Frustration with a crying infant is the number one reason someone shakes and abuses an infant. In an effort to educate parents and caregivers about normal infant crying and reduce frustration, the Welcome Newborns program of Michigan State University Extension in Delta County is partnering with the National Center on Shaken Baby Syndrome CLICKS for Babies campaign.
The grassroots campaign invites local knitters and crocheters to make purple colored baby caps which will be delivered to Delta County families in November and December along with a DVD copy of The Period of PURPLE Crying, an evidence based program that educates parents and caregivers about normal infant crying, ways to cope with the crying and the dangers of reacting in frustration by shaking or abusing an infant. The PURPLE program is designed to help parents of new babies understand a developmental stage that is not widely known. It provides education on the normal crying curve and the dangers of shaking a baby.

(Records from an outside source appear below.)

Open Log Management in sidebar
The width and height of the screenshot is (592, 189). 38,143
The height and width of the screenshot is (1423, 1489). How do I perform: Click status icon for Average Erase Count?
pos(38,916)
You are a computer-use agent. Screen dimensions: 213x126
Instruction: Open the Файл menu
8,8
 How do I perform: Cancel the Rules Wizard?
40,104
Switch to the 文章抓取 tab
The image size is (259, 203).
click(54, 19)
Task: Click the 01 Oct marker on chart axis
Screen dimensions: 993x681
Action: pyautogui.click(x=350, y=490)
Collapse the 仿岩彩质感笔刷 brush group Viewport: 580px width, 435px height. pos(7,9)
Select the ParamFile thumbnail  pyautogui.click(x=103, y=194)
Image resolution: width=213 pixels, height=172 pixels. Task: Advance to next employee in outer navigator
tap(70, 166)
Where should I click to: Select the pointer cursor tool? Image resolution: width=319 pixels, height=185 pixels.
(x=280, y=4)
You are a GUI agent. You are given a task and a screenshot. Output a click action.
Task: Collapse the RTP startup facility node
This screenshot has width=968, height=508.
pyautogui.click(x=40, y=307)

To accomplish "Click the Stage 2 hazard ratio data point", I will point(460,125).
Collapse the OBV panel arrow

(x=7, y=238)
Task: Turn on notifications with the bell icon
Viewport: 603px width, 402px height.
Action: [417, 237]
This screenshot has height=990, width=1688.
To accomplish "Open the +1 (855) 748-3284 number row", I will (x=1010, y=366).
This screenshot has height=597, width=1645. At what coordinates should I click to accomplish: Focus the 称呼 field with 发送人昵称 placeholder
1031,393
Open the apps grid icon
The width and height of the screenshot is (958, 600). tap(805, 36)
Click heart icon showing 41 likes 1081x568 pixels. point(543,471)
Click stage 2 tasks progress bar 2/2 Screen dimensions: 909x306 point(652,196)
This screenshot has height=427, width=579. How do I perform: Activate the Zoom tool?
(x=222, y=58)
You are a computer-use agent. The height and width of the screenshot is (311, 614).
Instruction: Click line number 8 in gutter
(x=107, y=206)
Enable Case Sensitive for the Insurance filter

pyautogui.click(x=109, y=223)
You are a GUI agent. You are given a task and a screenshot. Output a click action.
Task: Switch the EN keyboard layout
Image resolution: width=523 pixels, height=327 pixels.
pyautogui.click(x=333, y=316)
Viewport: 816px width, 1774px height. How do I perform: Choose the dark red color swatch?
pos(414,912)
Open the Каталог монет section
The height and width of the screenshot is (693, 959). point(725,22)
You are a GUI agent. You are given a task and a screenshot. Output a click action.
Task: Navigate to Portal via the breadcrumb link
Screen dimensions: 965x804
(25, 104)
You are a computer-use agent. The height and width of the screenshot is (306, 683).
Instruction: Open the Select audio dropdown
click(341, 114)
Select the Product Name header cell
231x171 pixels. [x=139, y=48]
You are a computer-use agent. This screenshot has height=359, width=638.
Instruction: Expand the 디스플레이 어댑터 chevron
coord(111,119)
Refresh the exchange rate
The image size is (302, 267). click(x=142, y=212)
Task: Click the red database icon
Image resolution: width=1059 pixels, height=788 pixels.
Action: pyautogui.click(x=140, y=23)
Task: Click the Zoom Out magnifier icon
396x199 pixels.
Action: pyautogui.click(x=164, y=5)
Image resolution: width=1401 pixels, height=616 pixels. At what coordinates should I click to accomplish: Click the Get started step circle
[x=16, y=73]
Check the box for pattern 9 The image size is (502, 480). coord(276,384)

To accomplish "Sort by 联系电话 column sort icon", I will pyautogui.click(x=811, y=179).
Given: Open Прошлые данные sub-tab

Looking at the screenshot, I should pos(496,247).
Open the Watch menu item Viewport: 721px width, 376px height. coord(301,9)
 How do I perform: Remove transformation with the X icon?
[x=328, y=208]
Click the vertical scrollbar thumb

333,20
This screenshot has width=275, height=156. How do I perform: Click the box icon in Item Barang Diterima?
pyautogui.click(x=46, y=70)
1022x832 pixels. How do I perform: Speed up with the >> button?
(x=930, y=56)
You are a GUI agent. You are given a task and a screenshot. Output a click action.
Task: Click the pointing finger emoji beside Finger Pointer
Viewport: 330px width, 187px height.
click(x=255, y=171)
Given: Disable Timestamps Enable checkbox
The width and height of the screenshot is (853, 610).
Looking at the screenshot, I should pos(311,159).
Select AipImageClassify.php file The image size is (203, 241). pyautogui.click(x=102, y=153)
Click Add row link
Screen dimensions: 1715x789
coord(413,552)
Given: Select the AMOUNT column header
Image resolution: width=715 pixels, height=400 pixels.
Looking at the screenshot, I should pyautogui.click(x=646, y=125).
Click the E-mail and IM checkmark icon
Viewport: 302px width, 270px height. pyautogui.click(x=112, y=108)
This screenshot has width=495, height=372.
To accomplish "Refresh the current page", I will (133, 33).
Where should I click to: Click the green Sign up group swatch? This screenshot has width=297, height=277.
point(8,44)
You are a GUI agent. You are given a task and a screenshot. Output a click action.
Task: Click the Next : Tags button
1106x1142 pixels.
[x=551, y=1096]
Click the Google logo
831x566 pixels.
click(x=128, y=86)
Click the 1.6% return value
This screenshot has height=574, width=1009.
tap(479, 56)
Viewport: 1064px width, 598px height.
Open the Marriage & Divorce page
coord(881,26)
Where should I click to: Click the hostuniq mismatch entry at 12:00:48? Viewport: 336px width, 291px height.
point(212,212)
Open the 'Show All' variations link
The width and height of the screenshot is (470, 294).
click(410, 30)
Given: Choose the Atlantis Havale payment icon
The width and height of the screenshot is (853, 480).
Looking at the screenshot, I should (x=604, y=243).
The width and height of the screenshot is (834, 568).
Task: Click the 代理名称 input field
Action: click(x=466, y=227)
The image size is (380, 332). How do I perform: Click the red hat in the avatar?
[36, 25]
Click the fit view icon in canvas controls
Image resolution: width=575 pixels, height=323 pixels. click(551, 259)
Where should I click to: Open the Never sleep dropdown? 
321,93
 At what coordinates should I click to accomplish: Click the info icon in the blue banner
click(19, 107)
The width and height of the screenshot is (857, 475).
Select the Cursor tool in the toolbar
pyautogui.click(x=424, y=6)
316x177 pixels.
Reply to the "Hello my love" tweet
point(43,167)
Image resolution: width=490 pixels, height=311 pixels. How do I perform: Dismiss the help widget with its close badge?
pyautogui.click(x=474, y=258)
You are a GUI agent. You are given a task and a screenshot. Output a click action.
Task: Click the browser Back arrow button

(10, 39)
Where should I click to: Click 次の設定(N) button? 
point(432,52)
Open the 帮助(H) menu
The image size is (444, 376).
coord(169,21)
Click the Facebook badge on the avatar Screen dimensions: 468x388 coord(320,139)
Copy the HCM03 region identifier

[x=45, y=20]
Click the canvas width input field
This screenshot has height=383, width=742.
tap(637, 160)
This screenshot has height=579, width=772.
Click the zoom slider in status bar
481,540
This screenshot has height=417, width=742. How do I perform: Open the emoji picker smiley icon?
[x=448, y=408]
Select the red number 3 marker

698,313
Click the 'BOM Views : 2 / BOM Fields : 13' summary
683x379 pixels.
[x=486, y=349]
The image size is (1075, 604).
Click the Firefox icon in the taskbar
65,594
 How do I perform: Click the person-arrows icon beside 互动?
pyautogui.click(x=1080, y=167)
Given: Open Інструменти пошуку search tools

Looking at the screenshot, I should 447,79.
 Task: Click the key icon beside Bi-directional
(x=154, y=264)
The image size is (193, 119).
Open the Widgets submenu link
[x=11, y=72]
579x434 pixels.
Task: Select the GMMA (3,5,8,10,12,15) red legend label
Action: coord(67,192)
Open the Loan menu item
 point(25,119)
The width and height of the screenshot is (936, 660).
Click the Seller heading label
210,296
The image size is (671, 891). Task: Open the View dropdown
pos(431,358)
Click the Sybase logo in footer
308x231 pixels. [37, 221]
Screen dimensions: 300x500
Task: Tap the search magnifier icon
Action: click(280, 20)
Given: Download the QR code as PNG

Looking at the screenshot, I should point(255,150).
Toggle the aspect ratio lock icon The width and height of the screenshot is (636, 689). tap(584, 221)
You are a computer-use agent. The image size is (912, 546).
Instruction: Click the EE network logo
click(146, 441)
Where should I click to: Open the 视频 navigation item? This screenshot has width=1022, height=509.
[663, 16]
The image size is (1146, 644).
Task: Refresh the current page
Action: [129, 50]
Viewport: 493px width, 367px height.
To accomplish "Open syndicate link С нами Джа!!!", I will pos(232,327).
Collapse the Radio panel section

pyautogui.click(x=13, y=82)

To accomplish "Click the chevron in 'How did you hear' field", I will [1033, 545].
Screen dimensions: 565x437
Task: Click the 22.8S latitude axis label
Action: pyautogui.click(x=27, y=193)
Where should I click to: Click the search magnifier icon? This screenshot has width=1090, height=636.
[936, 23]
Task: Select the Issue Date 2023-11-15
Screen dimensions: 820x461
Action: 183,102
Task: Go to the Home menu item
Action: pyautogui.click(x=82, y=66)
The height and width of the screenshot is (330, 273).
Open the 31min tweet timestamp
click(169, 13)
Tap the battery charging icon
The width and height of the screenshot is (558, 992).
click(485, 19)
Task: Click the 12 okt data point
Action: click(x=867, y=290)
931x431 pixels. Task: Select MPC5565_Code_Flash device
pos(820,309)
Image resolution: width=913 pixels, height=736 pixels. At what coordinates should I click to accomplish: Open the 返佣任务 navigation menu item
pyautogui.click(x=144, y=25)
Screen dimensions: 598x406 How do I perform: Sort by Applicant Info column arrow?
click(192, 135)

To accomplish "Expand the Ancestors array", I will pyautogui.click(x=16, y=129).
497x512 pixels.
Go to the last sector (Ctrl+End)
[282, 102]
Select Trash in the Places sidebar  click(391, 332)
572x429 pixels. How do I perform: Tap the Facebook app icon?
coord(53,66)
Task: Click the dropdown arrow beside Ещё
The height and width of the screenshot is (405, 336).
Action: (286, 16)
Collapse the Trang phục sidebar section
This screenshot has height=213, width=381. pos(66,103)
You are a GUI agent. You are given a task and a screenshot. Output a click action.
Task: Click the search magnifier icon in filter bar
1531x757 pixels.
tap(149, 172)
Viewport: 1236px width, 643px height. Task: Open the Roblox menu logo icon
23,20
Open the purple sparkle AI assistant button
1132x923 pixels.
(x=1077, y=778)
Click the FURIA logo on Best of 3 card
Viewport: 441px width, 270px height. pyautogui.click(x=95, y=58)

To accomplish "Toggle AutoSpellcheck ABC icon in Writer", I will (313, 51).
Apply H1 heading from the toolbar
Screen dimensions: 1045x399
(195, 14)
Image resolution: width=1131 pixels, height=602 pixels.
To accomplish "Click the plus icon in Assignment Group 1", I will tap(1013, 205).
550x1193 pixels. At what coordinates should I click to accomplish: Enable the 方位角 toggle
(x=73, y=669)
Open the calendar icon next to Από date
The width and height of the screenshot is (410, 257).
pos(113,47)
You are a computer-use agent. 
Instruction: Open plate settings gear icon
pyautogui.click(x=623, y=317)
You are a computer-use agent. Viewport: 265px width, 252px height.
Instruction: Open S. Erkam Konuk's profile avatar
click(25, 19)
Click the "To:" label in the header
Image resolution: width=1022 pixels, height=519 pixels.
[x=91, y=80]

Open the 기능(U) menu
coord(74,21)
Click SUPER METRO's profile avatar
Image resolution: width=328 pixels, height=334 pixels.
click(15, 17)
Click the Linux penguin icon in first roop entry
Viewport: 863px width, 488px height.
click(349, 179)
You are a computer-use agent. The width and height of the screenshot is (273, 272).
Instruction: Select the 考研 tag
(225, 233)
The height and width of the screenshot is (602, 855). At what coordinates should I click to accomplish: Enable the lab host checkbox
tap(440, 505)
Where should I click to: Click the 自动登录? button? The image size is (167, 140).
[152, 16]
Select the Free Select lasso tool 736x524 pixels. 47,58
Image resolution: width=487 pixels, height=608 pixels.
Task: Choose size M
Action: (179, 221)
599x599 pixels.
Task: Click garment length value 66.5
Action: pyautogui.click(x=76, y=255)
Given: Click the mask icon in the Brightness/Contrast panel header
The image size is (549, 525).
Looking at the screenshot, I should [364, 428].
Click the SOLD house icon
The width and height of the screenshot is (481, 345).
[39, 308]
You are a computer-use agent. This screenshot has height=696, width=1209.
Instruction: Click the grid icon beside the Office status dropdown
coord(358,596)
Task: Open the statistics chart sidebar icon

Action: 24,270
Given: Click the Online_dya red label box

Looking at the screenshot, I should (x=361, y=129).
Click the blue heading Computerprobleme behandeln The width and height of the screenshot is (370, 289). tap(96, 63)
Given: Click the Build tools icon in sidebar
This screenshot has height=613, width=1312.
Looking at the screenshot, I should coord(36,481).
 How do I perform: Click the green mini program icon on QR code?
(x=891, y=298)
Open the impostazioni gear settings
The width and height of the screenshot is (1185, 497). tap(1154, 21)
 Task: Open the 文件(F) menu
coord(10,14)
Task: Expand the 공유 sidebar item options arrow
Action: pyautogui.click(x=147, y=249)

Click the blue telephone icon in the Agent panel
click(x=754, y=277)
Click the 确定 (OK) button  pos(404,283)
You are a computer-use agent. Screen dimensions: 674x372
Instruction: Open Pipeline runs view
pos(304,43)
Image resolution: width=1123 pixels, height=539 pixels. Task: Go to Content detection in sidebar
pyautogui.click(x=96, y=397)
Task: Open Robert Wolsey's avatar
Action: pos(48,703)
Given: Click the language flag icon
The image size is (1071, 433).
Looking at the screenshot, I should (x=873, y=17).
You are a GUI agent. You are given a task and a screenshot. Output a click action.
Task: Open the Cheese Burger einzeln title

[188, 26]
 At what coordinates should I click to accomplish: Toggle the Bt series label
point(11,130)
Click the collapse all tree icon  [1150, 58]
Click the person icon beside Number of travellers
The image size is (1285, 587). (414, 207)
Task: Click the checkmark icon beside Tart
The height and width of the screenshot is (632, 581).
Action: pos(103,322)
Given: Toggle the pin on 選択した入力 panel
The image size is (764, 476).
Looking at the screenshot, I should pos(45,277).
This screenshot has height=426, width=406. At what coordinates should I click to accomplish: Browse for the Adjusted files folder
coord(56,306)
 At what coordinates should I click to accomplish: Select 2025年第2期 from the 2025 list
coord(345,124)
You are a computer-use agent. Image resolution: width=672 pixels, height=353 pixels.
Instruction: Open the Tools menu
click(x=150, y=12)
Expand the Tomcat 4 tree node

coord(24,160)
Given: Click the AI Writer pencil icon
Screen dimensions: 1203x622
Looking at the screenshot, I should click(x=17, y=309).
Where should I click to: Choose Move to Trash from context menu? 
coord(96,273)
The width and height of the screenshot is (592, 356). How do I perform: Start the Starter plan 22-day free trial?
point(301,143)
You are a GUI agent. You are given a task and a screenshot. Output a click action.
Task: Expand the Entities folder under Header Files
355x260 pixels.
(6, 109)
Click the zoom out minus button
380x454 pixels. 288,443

The word ” PURPLE” is an acronym to help parents and caregivers recognize and remember the characteristics of normal infant crying.
P stands for Peak. A baby may cry more each week, the most in month 2 and less in months 3-5.
U is for Unexpected – Crying can come and go and you don’t know why.
R is for Resists Soothing – A baby may not stop crying no matter what you try.
P is for Pain-Like Face – A crying baby may look like they are in pain, even when they’re not.
L is for Long Lasting – Crying can last as much as 5 hours a day, or more.
E is for Evening – A baby may cry more in the late afternoon and evening.
The National Center on Shaken Baby Syndrome hopes that by partnering with knitters and crocheters to make purple-colored baby caps that perceptions about what is normal infant crying will begin to change and frustrated parents and caregivers will recognize that this crying is part of a normal development phase that doesn’t go on forever. It will end!
All babies go through a normal period of increased crying in the first few months of life. This increased crying typically begins at about two weeks of age, peaks in the second month of life, and becomes less in the third and fourth month. Some infants cry more than others, and in some infants you may not even notice the increased amount of crying, but all infants do cry more during this period.
“The handmade purple caps are meant to serve as a reminder for parents about the Period of PURPLE Crying and the dangers of shaking a baby” said Julie Moberg, Educator at Michigan State University Extension office in Delta County.
Moberg urges area knitters and crocheters to “click” their needles together and help protect babies. Caps should be made using any shade of purple colored yarn and made to fit a new infant’s head. Dimensions of infant heads will vary. As a guide, caps should have a circumference between 7.5 and 13.5 inches and a height of 3.56 inches.
Refrain from including “pom poms” or any type of strap to secure caps to babies heads as they pose a potential choking and/or strangling hazard for babies. Any shade of soft baby friendly purple yarn can be used, but the cap should be at least 75 percent purple in color.
Participants are encouraged to knit or crochet as many hats as they would like to donate. Completed caps can be dropped off or mailed to the MSUE Welcome Newborns office located at 2840 College Avenue in Escanaba. Caps will be collected from August through the end of October and distributed to Delta County babies in November and December.